Jul 27, 2022 - World

Rift grows between Ankara and Baghdad after attack in northern Iraq

People in Mosul protest attack that killed nine tourists in northern Iraq.

People in Mosul protest attack that killed nine tourists in northern Iraq. Photo: Ismael Adnan/picture alliance via Getty Images

ANKARA, Turkey — The attack that killed nine tourists in northern Iraq last week opened a significant rift between Ankara and Baghdad and could significantly impact Turkey’s military plans in Iraq and Syria.

Driving the news: The tourists, including a child, were killed last Wednesday after artillery shells hit a park in the Duhok governorate in the Kurdish region of Iraq.

  • The Iraqi government blamed Turkey for the attack, summoned the Turkish ambassador and demanded an official apology for the strike, which it called a violation of its sovereignty. It also demanded that all Turkish forces withdraw from Iraq.
  • The Turkish government denied any responsibility and claimed that the outlawed Kurdistan Workers Party (PKK) was behind the attack.

Why it matters: Any further escalation between Turkey and Iraq could damage bilateral ties between the two neighboring countries, especially when Iraq is heavily dependent economically on trade with Turkey.

  • Last year, bilateral trade reached $19.5 billion, with Iraq becoming Turkey's fifth-largest export market. But the Baghdad Chamber of Commerce has recently urged Iraqis to stop trading with Turkey.
  • Ongoing negotiations over the water-sharing deal about the Tigris and Euphrates River basins as well as oil trading with the Kurdistan Regional Government also bind the two countries together.

State of play: The UN Security Council strongly condemned the attack and urged its members to “cooperate actively” with Iraq on the investigation.

  • The UN special envoy for Iraq said at a Security Council meeting yesterday that Turkey and Iraq were ready for a joint investigation.

The big picture: Turkey has several military bases in northern Iraq, and it conducts regular cross-border military operations there to target PKK militants.

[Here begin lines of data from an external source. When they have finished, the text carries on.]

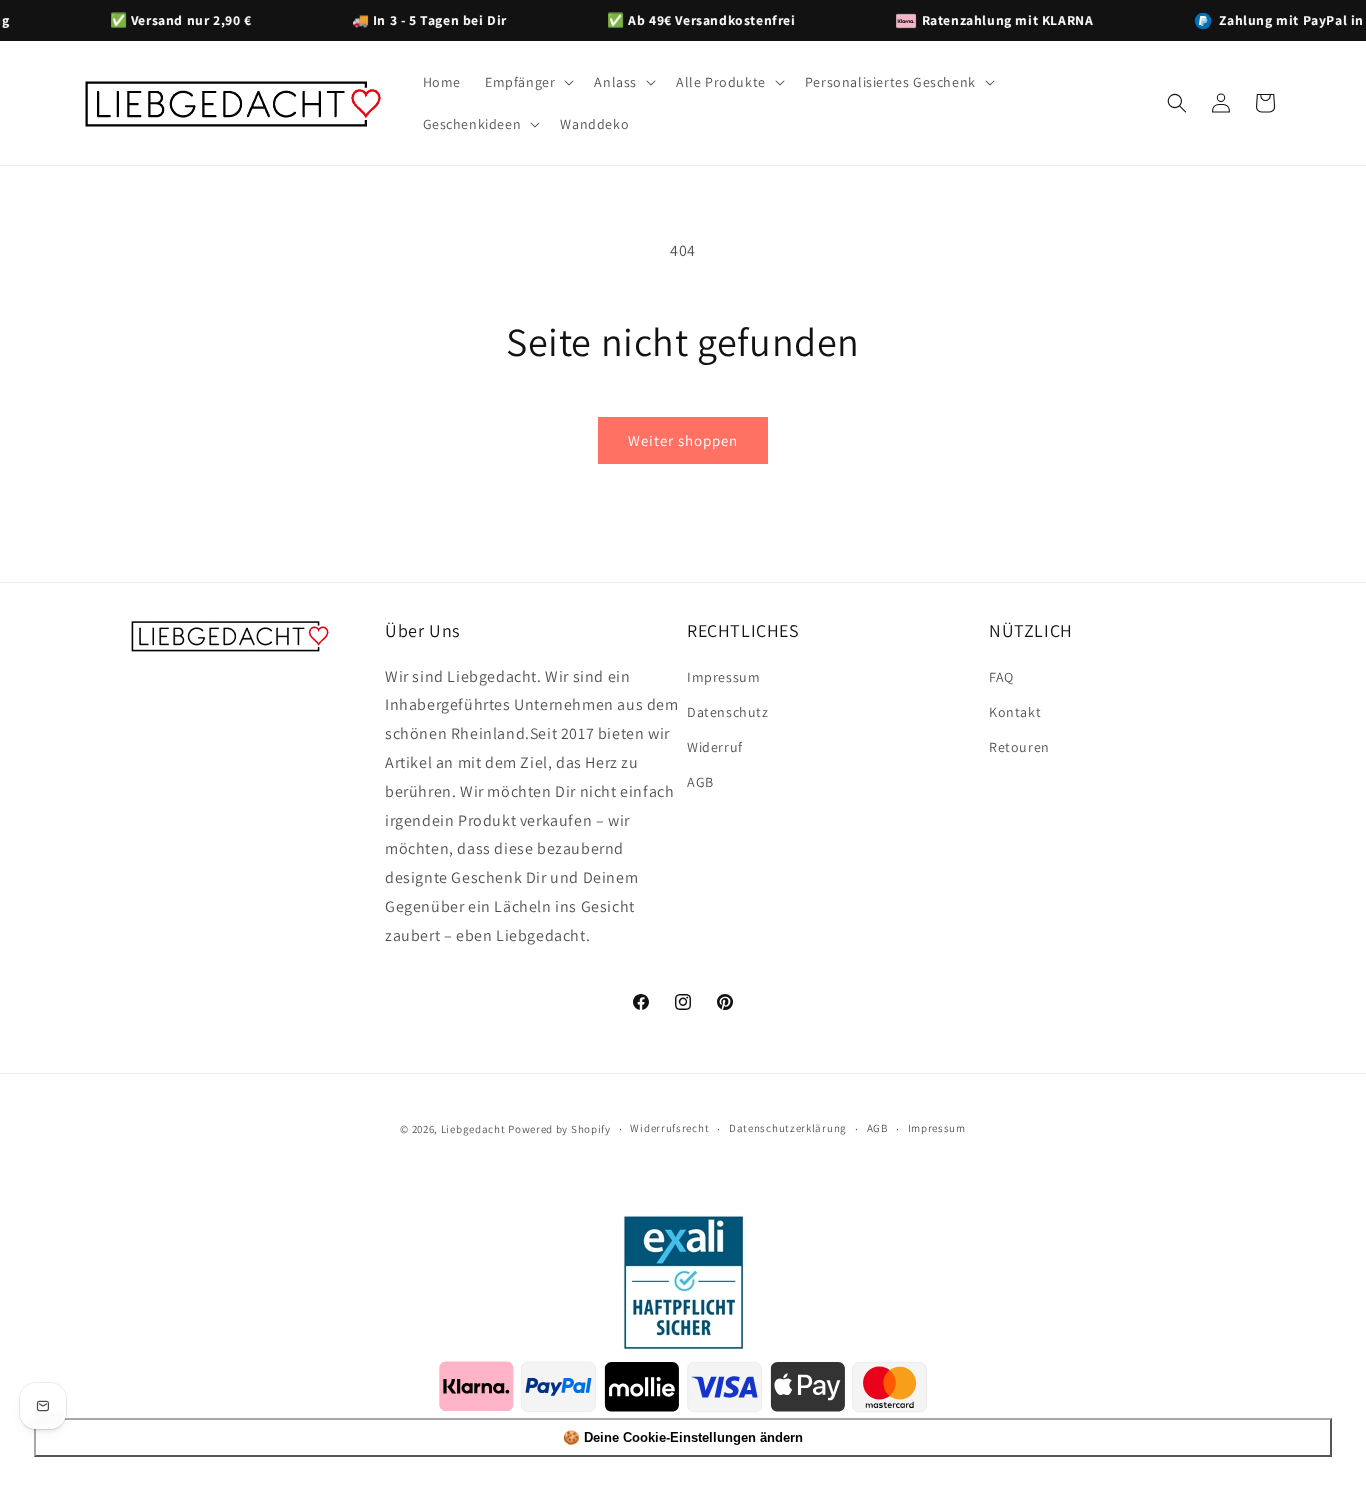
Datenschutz (728, 712)
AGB (700, 782)
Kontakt (1015, 712)
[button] (527, 82)
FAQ (1001, 677)
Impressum (723, 677)
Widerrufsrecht (669, 1129)
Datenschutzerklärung (788, 1129)
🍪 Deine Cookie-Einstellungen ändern (683, 1437)
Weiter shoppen (683, 440)
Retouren (1019, 747)
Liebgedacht (473, 1129)
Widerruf (715, 747)
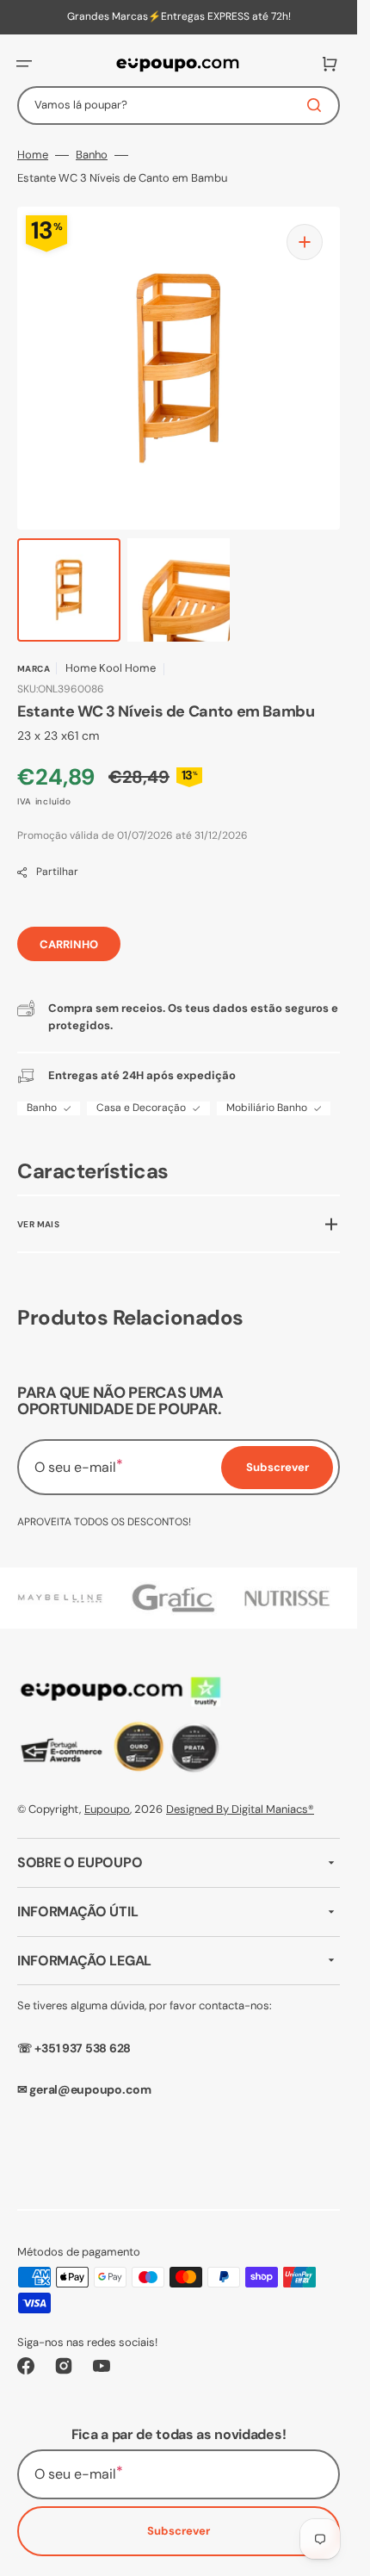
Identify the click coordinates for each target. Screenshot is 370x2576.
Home (32, 155)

  • Ankara has ramped up its operations in the region in recent months, leading to Iraqi government concerns as well as outrage from Iran, which fights for influence in these areas.
  • Meanwhile, Western countries, including the U.S., have urged Turkish President Recep Tayyip Erdoğan not to make good on his recent threats to launch a new operation against the PKK-affiliated YPG militants in northern Syria.
  • Last week's attack in northern Iraq could increase opposition to any new Turkish operation in Syria.

What to watch: Turkey is not expected to withdraw from Iraq permanently, but it may reduce its military activities in the country on a temporary basis to try to calm international outrage.

  • Yes, but: A withdrawal of Turkish forces from Iraq could be perceived as weakness by Turkish nationalistic voters ahead of next year's parliamentary elections.